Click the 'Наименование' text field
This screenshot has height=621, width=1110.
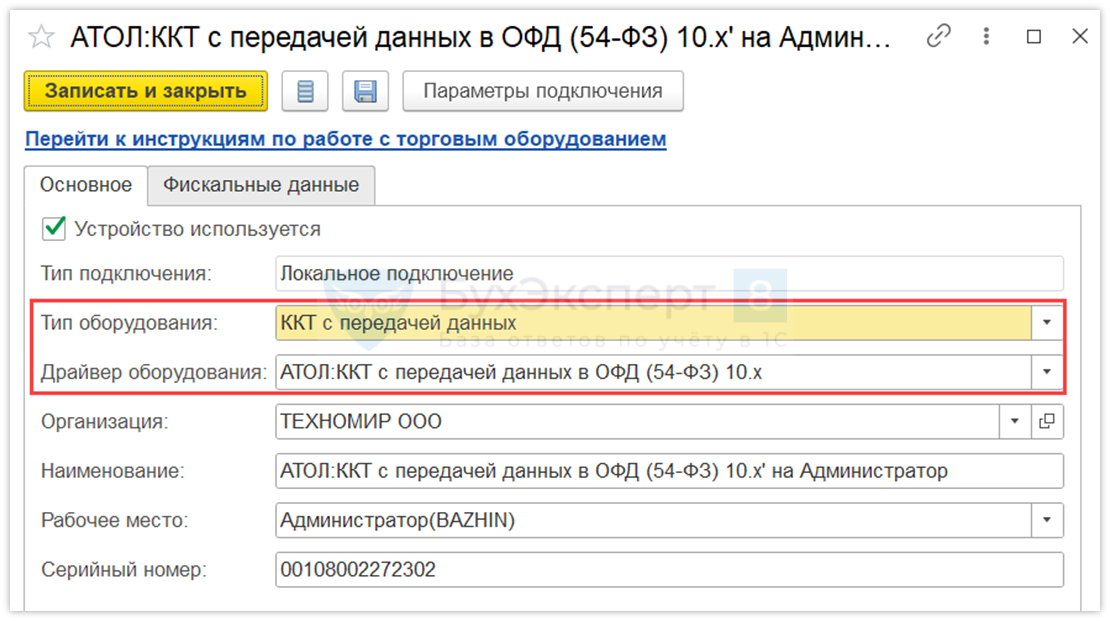668,471
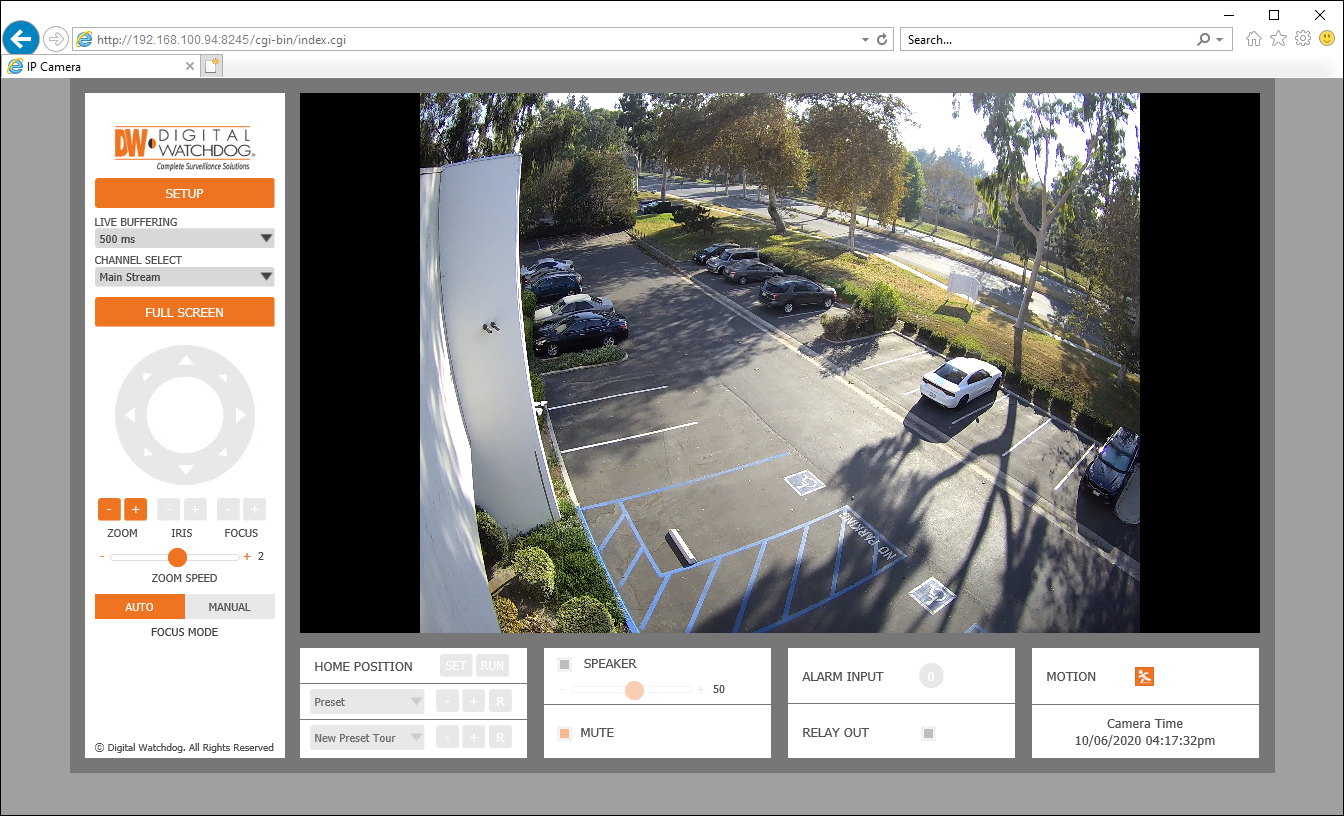Toggle the Speaker checkbox
The height and width of the screenshot is (816, 1344).
pos(565,664)
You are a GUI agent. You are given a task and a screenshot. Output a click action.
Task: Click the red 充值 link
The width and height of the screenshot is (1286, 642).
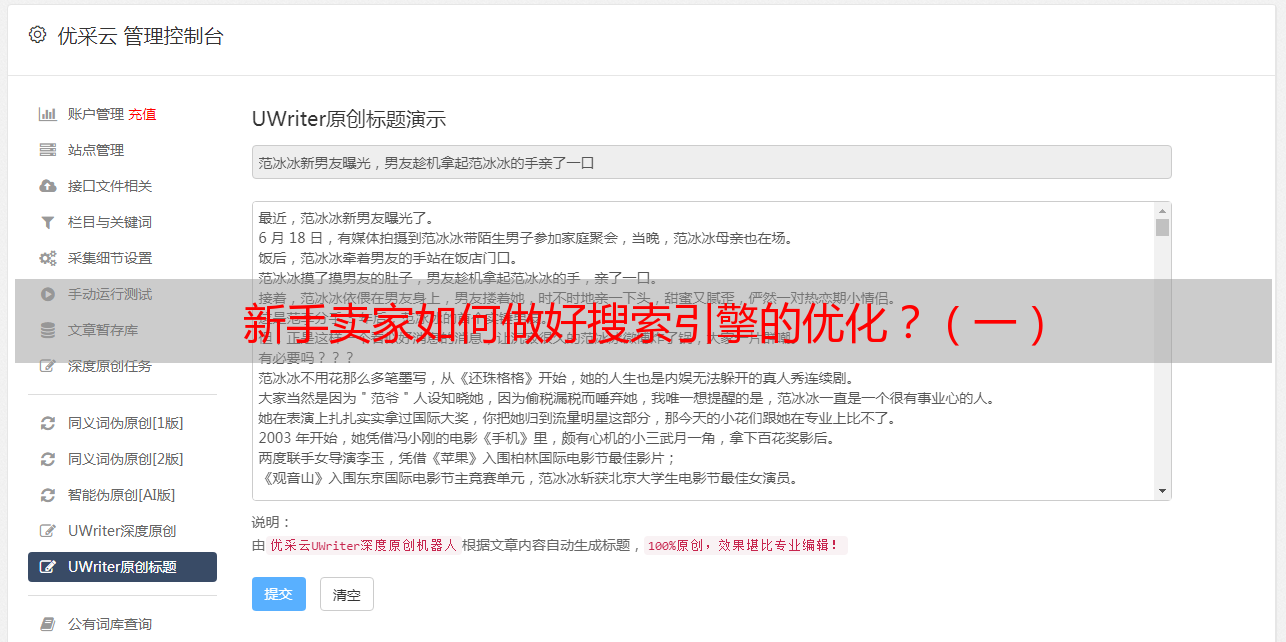point(142,114)
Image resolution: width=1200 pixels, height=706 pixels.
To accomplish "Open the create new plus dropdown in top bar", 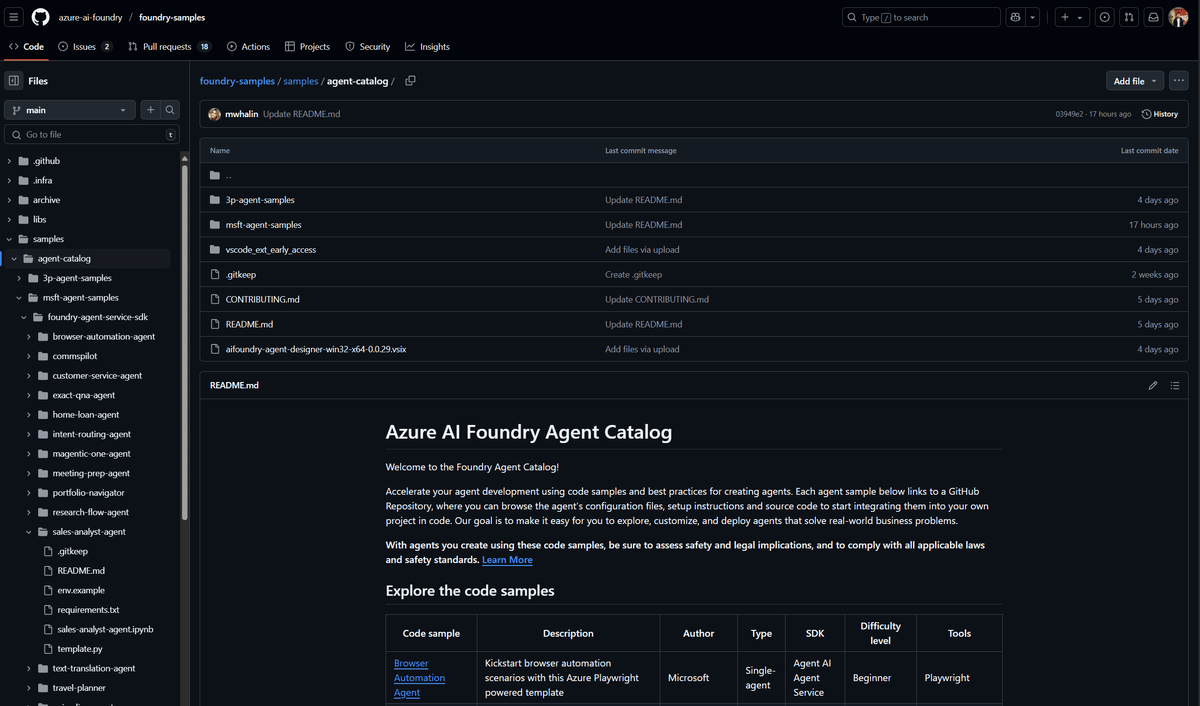I will pos(1071,16).
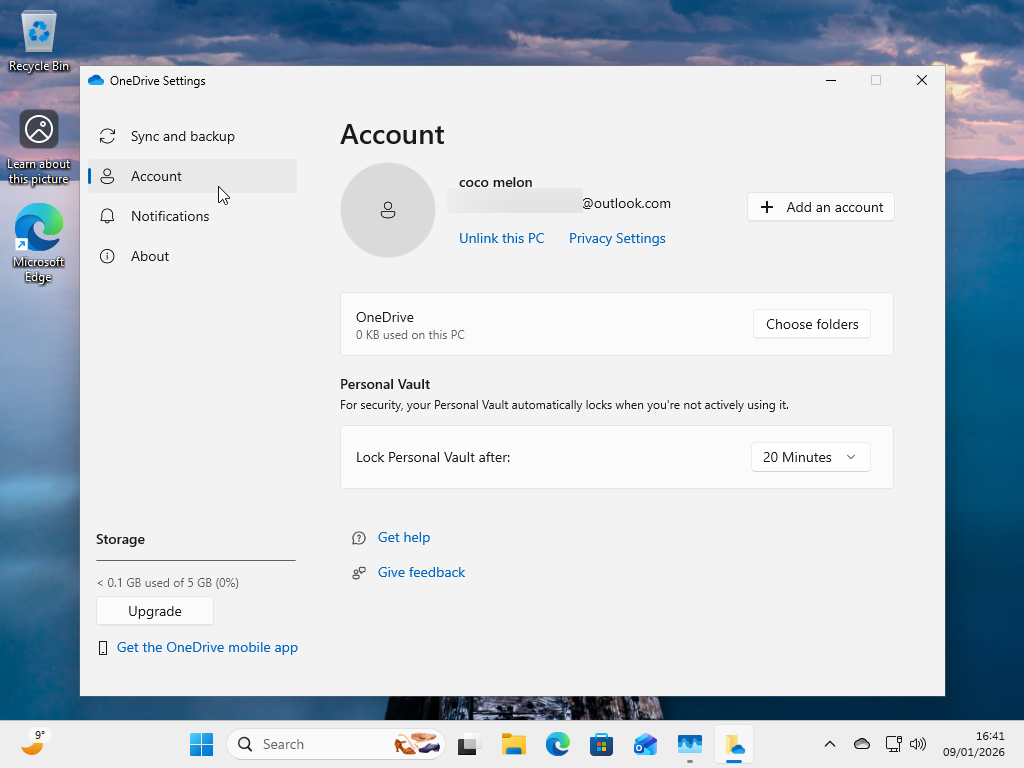
Task: Click the About info icon in sidebar
Action: (x=107, y=256)
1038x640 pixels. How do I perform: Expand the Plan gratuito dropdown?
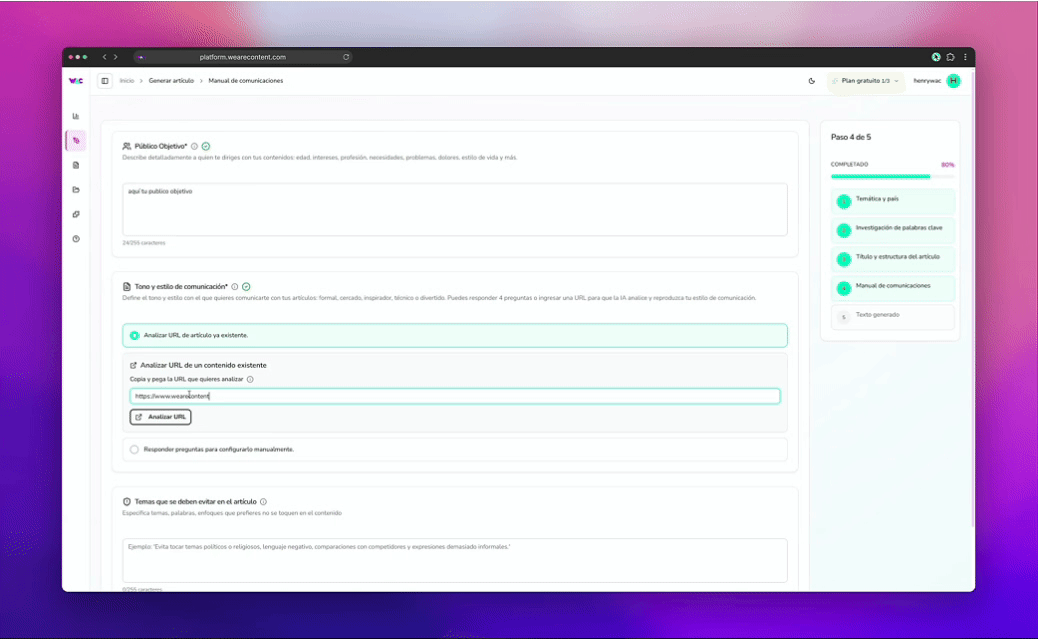[865, 81]
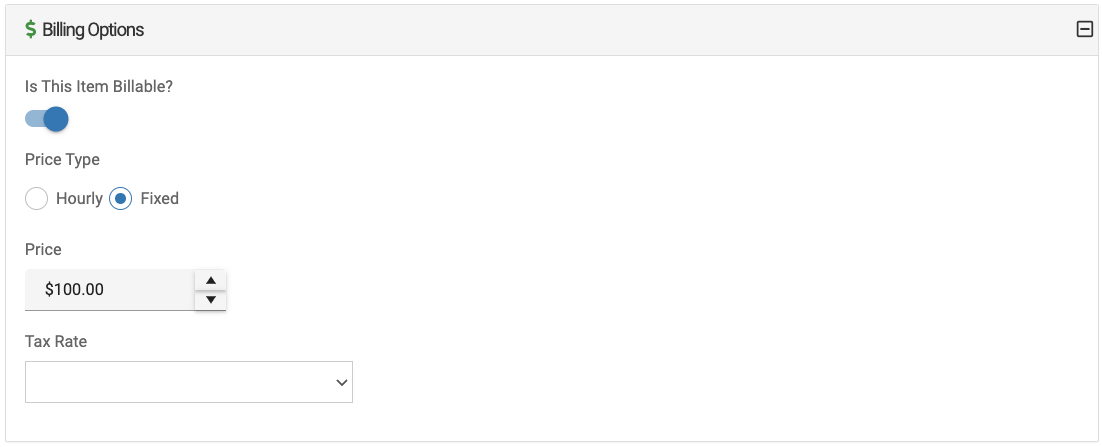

(Task instructions) Starting at the first line of the records above, set down each line exactly through the one that holds "Image resolution: width=1200". Omit pictures.

(Exercise output)
Click the 'Наименование' text field
This screenshot has height=621, width=1110.
668,471
Toggle the Speaker checkbox
The height and width of the screenshot is (816, 1344).
pos(565,664)
You are a GUI agent. You are given a task and a screenshot. Output a click action.
Task: Click the red 充值 link
The width and height of the screenshot is (1286, 642).
point(142,114)
Image resolution: width=1200 pixels, height=706 pixels.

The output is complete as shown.